Ekonomik sorunlar bu ülkede hala devam ediyor, yoksulluk ve işsizlik yayılmıştır, öyle ki bu ülkedeki itirazların bahanesi enflasyonun logaritmik olarak artması, temel maddelerin eksikliğinin sürmesi, yakıt ve ekmek fiyatlarının artmasıdır. Aslında Sudanlı vatandaşlar ülkedeki siyasi değişiklikle yaşadıkları ekonomik sorunların bir nebze giderilmesini umut ediyorlardı fakat şimdiye kadar ufak bir değişiklik bile söz konusu değildir.
Aslında Sudan geçici hükümeti ülkede ekonomik alt yapıları onarmak ve yapılandırmak yerine daha çok yabancı ülkelerden mali destekler almaya odaklanmıştır. Nitekim Amerika’dan alacağı finans desteği karşısında siyonist rejim ile İbrahim anlaşması olarak bilinen normalleşme anlaşmasını imzaladı.

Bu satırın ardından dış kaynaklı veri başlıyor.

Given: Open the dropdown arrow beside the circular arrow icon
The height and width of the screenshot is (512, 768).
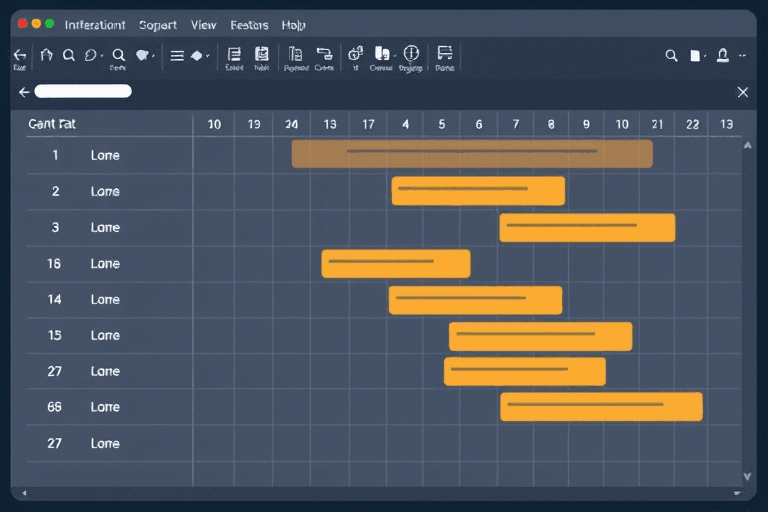Looking at the screenshot, I should point(103,57).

Fakat atılan imzalara rağmen bu ülkeye her hangi bir maddi yardım yapılmazken üstelik ülkedeki siyasi anlaşmazlıklar daha da yoğunlaştı. Nitekim Sudan enformasyon bakanı Faysal Muhammed Salih, Amerika’nın İsrail rejimi ile normalleşme anlaşmasına karşılık Sudan adını terörizm listesinden çıkaracağı vaadinde bulunduğuna işaretle, “İsrail ile ilişkilerin normalleşmesinin müzakereci taraflara barış ve huzur getireceğine dair iddiasının bir kuruntu olduğunu” söyledi.
Hartum geçici hükümetin bilançosu vatandaşların öfkesini daha da arttırdı. Onlar yaşam şartlarının iyileşmesi ve diktatörlüğün devrilmesi ile siyaset sisteminde köklü değişiklik amaçlayanlar şimdi geçici hükümetin performansından umutsuz ve yorgun düşmüştür, nitekim bazıları hatta geçici hükümetin, inkılaplarının ülkülerini yok ettiğini düşünüyorlar.

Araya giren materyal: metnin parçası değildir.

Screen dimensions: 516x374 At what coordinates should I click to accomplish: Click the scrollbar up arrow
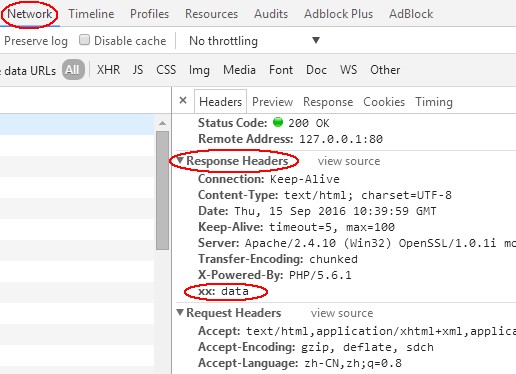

Geçici yönetim son bir haftada halkın itirazlarını yatıştırmak için kabineyi feshederek yeni bir kabine kurdu ve şartların iyileşme vaadinde bulundu; diğer yandan devrilen el-Beşir hükümeti ve feshedilen milli kongreden bazı yetkilileri ayrıca Ömer el-Beşir yardımcısını tutukladı; bu kesim halkı kışkırtmak, altyapıları yıkmak, pazarları yağmalama ve yakmakla suçlanıyorlar. Sudan’da 7 eyalette de olağanüstü hal ilan edildi.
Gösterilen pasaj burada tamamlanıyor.